* [Selection]:
Car accidents occur every day in the United States. After most accidents ensue, the police are notified and a police report is written and recorded. The police report usually contains important facts about the collision such as the time, date, witnesses, weather and statements from all parties involved. This report can help the injured party pursue a personal injury claim in a few ways, including meeting legal requirements following an accident.
In order for a plaintiff to be compensated for their injuries, they must present enough evidence to show that the defendant or defendant’s negligence led to the plaintiff’s injury. Most courts throughout the United States do not allow any evidence that is considered “hearsay” to be used by a party to prove their case. Rule 801 of the Federal Rules of Evidence defines the meaning of hearsay as a statement made outside of court to describe something another person said or did by a person who is not under oath and does not have direct knowledge of what they are speaking about. When this type of statement is brought before a court by a party to prove the truth of the matter asserted in the statement, it cannot be used in court unless it meets one of the limited exceptions.

* [Problems to work on]:
1. Say whether each statement agrees with the passage on police reports and hearsay, answering yes or no and quoting the words of the passage that decide it: (a) A police report usually includes statements from all parties involved. (b) Most courts in the United States allow a party to use hearsay evidence to prove its case. (c) Rule 801 of the Federal Rules of Evidence defines hearsay.
2. Resume the passage on police reports and hearsay after its last sentence, continuing it in the same voice.

Records excerpted from a collection
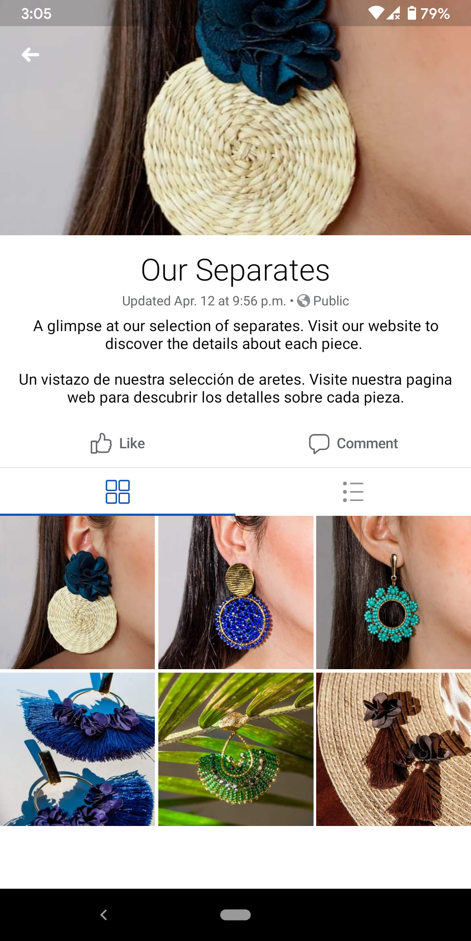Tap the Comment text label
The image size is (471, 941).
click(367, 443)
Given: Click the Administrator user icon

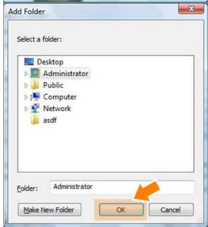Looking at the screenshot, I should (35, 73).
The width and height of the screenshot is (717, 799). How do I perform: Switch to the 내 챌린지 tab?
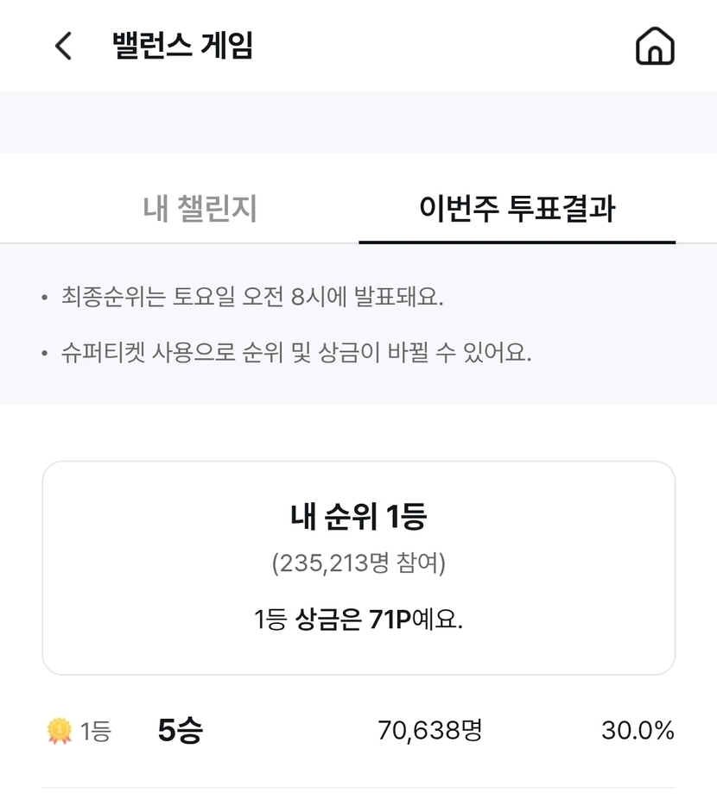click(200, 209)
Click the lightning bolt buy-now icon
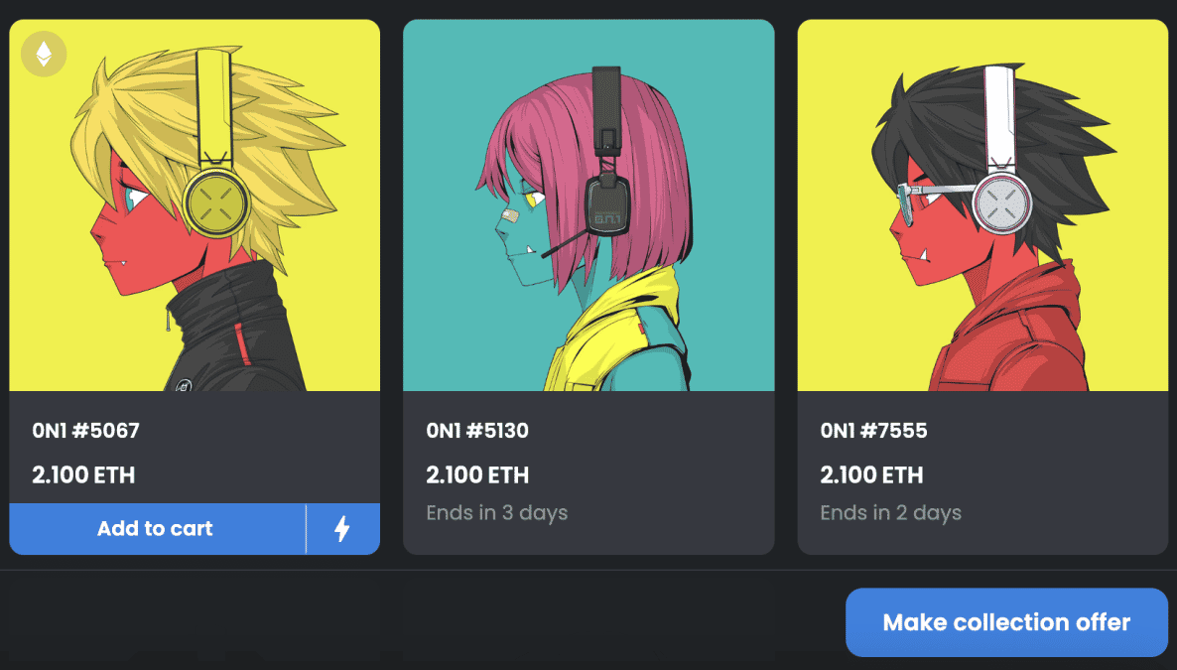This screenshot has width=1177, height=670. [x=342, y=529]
...
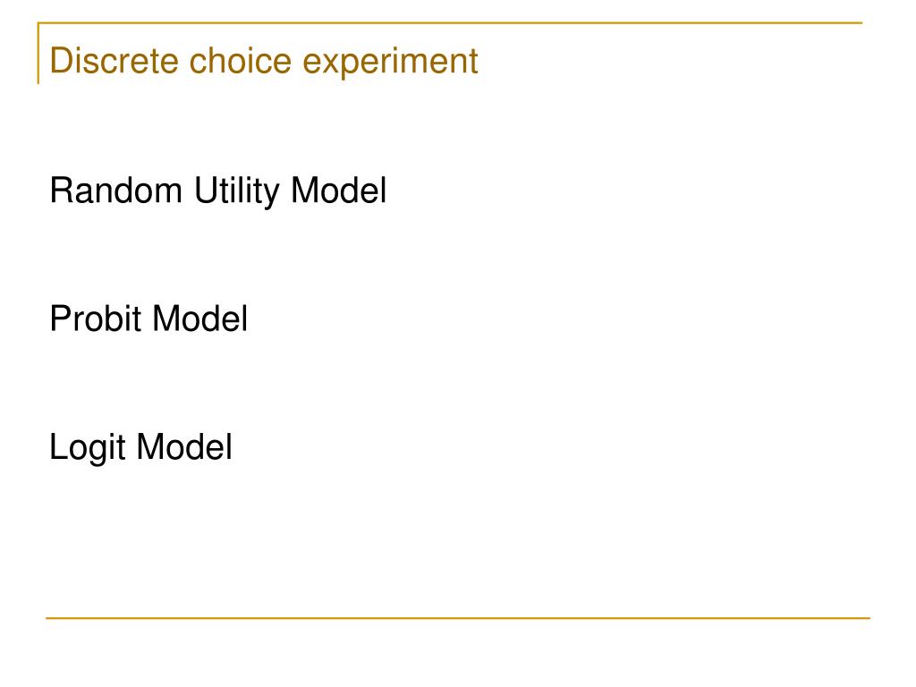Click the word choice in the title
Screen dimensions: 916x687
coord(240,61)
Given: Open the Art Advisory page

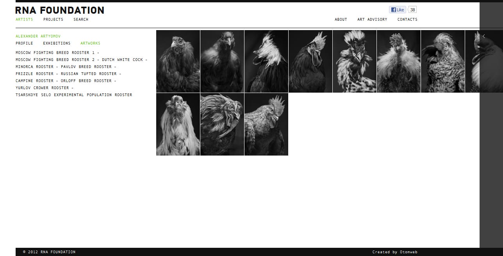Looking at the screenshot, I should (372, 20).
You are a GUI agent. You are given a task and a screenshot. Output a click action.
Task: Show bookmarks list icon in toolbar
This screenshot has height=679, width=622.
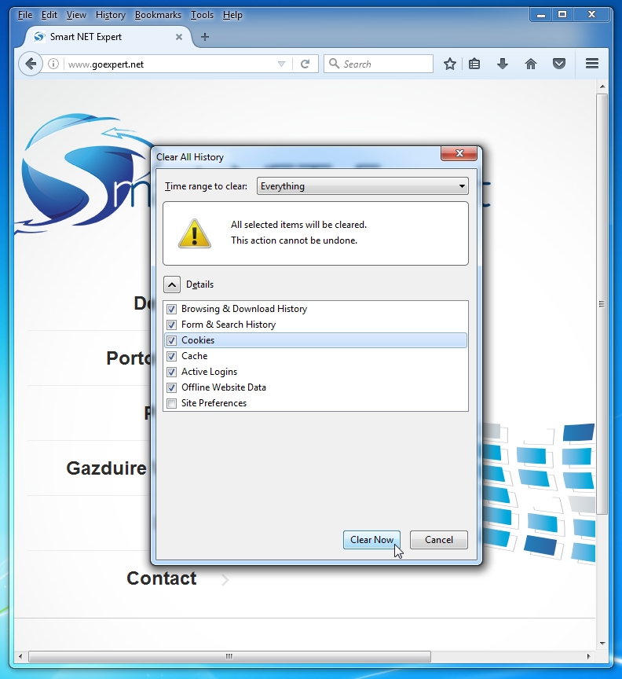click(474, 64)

* [Results by task]:
1.
(a) Yes: "The police report usually contains important facts about the collision such as the time, date, witnesses, weather and statements from all parties involved."
(b) No: "Most courts throughout the United States do not allow any evidence that is considered “hearsay” to be used by a party to prove their case."
(c) Yes: "Rule 801 of the Federal Rules of Evidence defines the meaning of hearsay"

2.
Generally, police reports are considered hearsay in most U.S. courts and cannot be used as evidence during a trial. However, a police report can still be very significant even when it cannot be presented as evidence at trial. When writing a demand letter and complaint, the plaintiff will need to know all of the facts surrounding the accident. The more detailed the demand letter is, the more persuasive it will likely be to the opposing party. The police report details the specific facts of the car accident and can be useful in jogging a person’s memory about the facts and circumstances of the crash. The police report can easily be obtained by contacting the entity who wrote it and asking for a copy.
A police report can also be used as leverage during settlement agreements. If the police report names a person who witnessed the accident, one of the parties can notify the opposition that they will have the witness testify under oath at trial that they were not at fault. The police report could also be useful if one of the parties admitted to a police officer after the car accident that they were at fault. The police officer may be called as a witness and his or her testimony may not be considered hearsay because the police officer has direct knowledge of the statement made by the opposing party.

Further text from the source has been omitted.